**What you are asked to do:** Copy out the passage below about the Biology test word for word, from "I suspected one" up to and including "was his own.".

**Provided passage:**

Rainy and cold and muddy.
It's true what's said about bad weather - you only enjoy it when you can defeat it. If I didn't have warm clothes and a roof with 4 solid walls, I'd probably be quite uncomfortable.
And just walking is an adventure - finding the right path so you don't end up knee-deep in who-knows-what.
My students feel this and the end of the year, so about half of them showed up today. Even if I wanted to get things done...
I suspected one of my students, who is clearly from a rich family (I've seen him driving two different cars, one of them a new 4x4, and he's 14 years old) of paying Dinho to sit next to him during the Biology test and tell him the answers (he couldn't simply look, because I made two versions). So today, before starting class, I took him into the teacher's room and told him to do the version he didn't do on Friday. I said that if he had studied, he should do a little worse, due to time and the version being a little harder, but I'd be able to determine if the work was his own.
He said, "I can't." I replied that it meant he would get a zero. He agreed, however apathetically, with the sort of attitude that it really didn't matter. In those few seconds, I think I saw an educational lifetime full of buying grades that has so desensitized him he has no stock in the education and no motivation to graduate. It's just something to keep him busy. And when I juxtapose that in my head with girls I know are capable of doing well in school but aren't taking classes because of money, it angers me.
And because Dinho helped - and I believe received quite a bit of money - I've given the two of them zeroes. Judging by their reactions, I'm 99% sure I'm correct. And maybe I should feel good about that, but I don't. I want to believe that I'm not just melting an iceberg with a candle.
No, I refuse to lose my idealism.
Maybe that's what people confuse with naivete.

**Given information:**
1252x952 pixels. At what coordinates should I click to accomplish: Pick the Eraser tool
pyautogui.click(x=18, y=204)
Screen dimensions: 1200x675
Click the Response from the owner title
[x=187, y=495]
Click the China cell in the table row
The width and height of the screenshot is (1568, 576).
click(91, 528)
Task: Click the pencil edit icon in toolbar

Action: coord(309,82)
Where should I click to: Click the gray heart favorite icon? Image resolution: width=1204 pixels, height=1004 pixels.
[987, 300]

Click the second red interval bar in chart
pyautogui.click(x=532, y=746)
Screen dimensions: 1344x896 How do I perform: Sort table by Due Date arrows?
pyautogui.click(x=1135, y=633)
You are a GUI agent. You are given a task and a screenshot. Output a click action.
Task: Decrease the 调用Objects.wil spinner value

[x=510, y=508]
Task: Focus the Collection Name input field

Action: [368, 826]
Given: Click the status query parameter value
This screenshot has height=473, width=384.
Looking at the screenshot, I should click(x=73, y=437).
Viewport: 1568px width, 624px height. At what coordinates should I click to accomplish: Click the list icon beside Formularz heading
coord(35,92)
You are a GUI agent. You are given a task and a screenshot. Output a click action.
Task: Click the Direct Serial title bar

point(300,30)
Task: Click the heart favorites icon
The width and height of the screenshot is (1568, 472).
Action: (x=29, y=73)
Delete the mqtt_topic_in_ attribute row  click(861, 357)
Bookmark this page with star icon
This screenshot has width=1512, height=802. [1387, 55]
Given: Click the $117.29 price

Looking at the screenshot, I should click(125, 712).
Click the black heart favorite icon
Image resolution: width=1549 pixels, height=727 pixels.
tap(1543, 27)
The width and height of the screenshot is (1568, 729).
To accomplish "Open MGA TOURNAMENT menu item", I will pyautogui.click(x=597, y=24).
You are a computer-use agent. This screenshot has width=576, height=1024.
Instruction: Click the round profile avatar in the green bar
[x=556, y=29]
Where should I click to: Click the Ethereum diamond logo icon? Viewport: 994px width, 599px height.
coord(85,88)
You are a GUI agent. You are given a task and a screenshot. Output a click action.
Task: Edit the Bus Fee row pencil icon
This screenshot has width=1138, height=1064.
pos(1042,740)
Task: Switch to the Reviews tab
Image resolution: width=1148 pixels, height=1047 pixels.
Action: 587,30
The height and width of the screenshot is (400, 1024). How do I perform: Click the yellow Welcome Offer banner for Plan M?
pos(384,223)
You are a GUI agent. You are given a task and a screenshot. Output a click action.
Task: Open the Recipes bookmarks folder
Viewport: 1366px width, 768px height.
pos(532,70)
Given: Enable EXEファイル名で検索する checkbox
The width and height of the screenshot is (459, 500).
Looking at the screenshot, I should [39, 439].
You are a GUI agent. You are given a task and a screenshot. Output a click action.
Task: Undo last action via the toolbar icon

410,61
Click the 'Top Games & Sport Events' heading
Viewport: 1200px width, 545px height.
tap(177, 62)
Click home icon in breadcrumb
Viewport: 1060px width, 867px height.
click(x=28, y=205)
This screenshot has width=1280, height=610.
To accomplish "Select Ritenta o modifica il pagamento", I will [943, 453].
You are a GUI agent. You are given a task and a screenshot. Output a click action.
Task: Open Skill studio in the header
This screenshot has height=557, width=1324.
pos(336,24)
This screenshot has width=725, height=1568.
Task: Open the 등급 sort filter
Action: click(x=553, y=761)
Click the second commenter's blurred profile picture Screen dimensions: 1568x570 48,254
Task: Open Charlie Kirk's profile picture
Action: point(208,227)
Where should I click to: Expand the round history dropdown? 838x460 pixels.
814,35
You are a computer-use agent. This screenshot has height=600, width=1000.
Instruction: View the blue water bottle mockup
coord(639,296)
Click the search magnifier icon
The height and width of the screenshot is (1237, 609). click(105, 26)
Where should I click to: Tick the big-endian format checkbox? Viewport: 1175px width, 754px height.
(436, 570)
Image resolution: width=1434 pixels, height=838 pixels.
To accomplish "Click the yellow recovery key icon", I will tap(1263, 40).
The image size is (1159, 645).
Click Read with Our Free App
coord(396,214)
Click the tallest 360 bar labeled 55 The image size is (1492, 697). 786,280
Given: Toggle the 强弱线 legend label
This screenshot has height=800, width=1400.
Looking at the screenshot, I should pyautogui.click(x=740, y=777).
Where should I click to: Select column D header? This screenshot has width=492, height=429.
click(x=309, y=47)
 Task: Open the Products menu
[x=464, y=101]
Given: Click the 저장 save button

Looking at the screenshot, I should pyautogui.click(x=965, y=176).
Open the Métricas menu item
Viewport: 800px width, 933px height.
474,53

**Reply:**
I suspected one of my students, who is clearly from a rich family (I've seen him driving two different cars, one of them a new 4x4, and he's 14 years old) of paying Dinho to sit next to him during the Biology test and tell him the answers (he couldn't simply look, because I made two versions). So today, before starting class, I took him into the teacher's room and told him to do the version he didn't do on Friday. I said that if he had studied, he should do a little worse, due to time and the version being a little harder, but I'd be able to determine if the work was his own.